Nell’ultimo incontro del Comitato Direttivo della Cooperazione (JCC), massimo organo decisionale del CPEC, il Pakistan ha promesso di "fare in modo di raggiungere il 100% della liquidazione delle tariffe per le fatture emesse dai progetti COD dal FY2024". Attualmente, il Pakistan sta pagando in media circa l'88% delle fatture emesse da 17 centrali energetiche con una capacità di generazione di 8.020 megawatt.
Portare questo rapporto al 100% richiederà risorse aggiuntive significative. Tuttavia, nel budget non sono stati destinati fondi sufficienti per mantenere questa promessa.
Anziché creare un fondo rotativo per salvaguardare le centrali cinesi dal debito circolare, il Pakistan ha aperto un conto rotativo con un'assegnazione annuale di 48 miliardi di rupie.

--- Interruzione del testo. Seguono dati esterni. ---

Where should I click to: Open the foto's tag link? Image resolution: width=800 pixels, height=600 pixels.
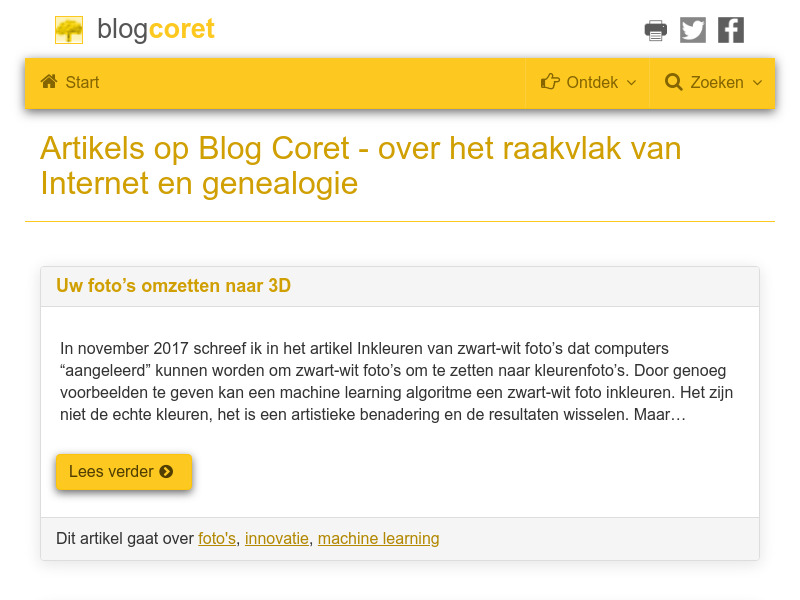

Gli investitori cinesi stanno inoltre affrontando serie difficoltà nel ricevere i dividendi sugli investimenti di 16,3 miliardi di dollari. Sebbene la banca centrale affermi di aver saldato tutti i pagamenti dei dividendi in sospeso alla fine di giugno 2024, le aziende cinesi sostengono di non aver ricevuto questi pagamenti.
Il Pakistan sta cercando di convincere la Cina a fornire prestiti per queste tre centrali, ma Pechino è riluttante fino alla piena risoluzione della questione dei pagamenti ritardati alle centrali già operative. È stato comunicato alla Cina che alcuni progetti, tra cui quello idroelettrico di Azad Pattan, il progetto idroelettrico di Kohala e la centrale a carbone di Gwadar, stanno subendo gravi ritardi, in particolare in termini di chiusura finanziaria.
Tuttavia, è il Pakistan ad aver violato gli accordi del CPEC non riuscendo a effettuare pagamenti tempestivi per l'acquisto di energia dalle centrali cinesi. Questo ha reso Sinosure esitante a finanziare una nuova centrale a carbone e due impianti idroelettrici.